## Given text
-.-.-

If I was in your position, I would by thin plywood, and make a "cover" or "skin" so to speak over the metal stand since you already have it, unless the stand is broke down. You stated you would like this to be done as quick and as easily as possible..I would assume you dont have much time ( I never do..lol) so you could use hinges for the two back corners and hinge it so the base "cabinet" is two pieces essentially using screws to attach the front panel with doors built on it to the back of the hinged back and sides. This way you could use any material you wanted...even paneling that has a design? for the canopy you could use whatever you used for the stand skin, and even make it lightweight, hinged, etc.
I seen one awesome metal stand that was converted to hold two tanks...55 on top, and somewhat smaller on the bottom, centered....looked awesome!

Thatis my .02 since you already have the stand, and made a suggestion that you might want to skin it.
Good luck!


----------



## DanniGirl (Jan 25, 2007)

Edit to my post- meant to say that the stand is sheathed (not shelved) in 3/4 oak paneling.


----------



## Flippercon (Mar 5, 2011)

-.-.-

(Stored entries)
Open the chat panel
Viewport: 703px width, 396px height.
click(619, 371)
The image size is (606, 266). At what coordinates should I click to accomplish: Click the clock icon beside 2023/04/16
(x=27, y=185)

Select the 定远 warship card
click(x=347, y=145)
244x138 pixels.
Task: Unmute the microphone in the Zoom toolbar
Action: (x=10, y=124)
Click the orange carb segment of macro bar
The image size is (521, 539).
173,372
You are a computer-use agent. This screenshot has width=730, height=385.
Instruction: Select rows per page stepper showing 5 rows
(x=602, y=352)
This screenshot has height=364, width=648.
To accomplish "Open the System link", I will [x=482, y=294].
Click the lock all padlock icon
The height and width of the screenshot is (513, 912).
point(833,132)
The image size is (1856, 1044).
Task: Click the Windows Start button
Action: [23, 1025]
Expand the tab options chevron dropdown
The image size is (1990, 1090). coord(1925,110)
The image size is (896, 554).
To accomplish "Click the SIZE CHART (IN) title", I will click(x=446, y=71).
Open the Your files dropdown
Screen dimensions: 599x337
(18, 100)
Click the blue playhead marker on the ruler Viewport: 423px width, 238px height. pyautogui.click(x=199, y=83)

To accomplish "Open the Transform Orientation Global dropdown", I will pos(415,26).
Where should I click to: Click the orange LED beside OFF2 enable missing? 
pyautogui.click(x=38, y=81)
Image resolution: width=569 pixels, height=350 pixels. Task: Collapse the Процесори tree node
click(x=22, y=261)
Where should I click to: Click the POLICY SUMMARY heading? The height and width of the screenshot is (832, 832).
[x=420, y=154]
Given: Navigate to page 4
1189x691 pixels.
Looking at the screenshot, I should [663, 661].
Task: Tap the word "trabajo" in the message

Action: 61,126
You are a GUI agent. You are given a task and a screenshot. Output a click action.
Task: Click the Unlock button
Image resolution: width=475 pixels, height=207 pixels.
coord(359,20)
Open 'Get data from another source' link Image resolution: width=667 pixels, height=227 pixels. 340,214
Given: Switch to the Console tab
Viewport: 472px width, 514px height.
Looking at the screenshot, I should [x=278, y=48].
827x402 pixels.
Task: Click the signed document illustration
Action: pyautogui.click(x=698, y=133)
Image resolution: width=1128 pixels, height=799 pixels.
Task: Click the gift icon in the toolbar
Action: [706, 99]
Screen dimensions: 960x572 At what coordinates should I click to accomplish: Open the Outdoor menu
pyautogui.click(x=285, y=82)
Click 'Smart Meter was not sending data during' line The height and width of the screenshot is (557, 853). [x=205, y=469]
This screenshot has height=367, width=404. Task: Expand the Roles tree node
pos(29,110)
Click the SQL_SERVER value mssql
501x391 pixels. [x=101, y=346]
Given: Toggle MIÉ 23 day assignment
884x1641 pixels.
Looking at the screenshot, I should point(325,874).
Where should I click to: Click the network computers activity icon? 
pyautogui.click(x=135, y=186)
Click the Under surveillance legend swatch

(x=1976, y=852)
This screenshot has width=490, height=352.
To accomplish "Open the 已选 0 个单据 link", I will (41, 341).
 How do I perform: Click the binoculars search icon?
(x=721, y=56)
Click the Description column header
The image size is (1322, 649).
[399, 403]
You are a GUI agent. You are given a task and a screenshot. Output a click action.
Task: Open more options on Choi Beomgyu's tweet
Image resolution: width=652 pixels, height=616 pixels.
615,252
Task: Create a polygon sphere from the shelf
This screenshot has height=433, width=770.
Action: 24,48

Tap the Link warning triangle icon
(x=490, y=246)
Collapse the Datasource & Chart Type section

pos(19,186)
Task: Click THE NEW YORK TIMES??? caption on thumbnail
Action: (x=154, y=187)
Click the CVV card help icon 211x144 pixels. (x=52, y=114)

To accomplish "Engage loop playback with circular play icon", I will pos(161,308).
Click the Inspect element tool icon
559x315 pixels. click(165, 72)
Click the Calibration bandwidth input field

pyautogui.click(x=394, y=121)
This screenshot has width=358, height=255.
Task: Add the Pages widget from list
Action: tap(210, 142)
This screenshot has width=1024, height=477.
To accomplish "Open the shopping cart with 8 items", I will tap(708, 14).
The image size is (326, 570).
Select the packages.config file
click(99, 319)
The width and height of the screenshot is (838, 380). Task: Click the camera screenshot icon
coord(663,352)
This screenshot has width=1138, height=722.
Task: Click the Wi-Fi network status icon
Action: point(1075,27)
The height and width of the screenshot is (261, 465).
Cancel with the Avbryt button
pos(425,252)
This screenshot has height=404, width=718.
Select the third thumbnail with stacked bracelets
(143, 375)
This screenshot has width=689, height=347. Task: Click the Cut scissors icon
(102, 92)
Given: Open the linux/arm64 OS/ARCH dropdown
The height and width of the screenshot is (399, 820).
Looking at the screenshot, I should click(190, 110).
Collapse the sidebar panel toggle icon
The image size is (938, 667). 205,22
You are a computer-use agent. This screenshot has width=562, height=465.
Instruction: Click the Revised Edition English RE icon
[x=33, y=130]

-.-.-

## Direction 1
Return the passage of the forum posts about the metal stand from "I seen one awesome" up to and including "to skin it." in exact copy.
## Direction 2
Supply the next part of the forum posts about the metal stand, picking up right after the last line shown.

## Written answer 1
I seen one awesome metal stand that was converted to hold two tanks...55 on top, and somewhat smaller on the bottom, centered....looked awesome!

Thatis my .02 since you already have the stand, and made a suggestion that you might want to skin it.

## Written answer 2
PfunMo said:


> Short of powder coating or some really expensive treatment, how does one stop rust? Galvanised or stainless would work if money were no object to consider but just paint doesn't do the job for very long. Then when he gets to building a canopy and putting crown molding on it, doesn't he still have a problem if he wants it to match and he is using steel?


There is a way to treat rust and prep raw metal. There is a product called osflow that I use on my cars that works wonders. Google search it and see what you find.


----------



## jturkey69 (Jun 6, 2011)

I myself like rust bullet for my cars...never tried por15


----------



## Flippercon (Mar 5, 2011)

It's pretty good a lot of places I have work swear by the stuff. I use it and it does what it says if treated properly.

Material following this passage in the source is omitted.